DATA SUPPLIED.

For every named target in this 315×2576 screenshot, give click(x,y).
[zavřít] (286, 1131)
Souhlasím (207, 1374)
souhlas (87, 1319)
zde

TASK DETAILS.
Please reproduce all of the material exactly.

ANSWER AREA.
For every named target in this 315×2576 screenshot, give click(x,y).
[zavřít] (286, 1131)
Souhlasím (207, 1374)
souhlas (87, 1319)
zde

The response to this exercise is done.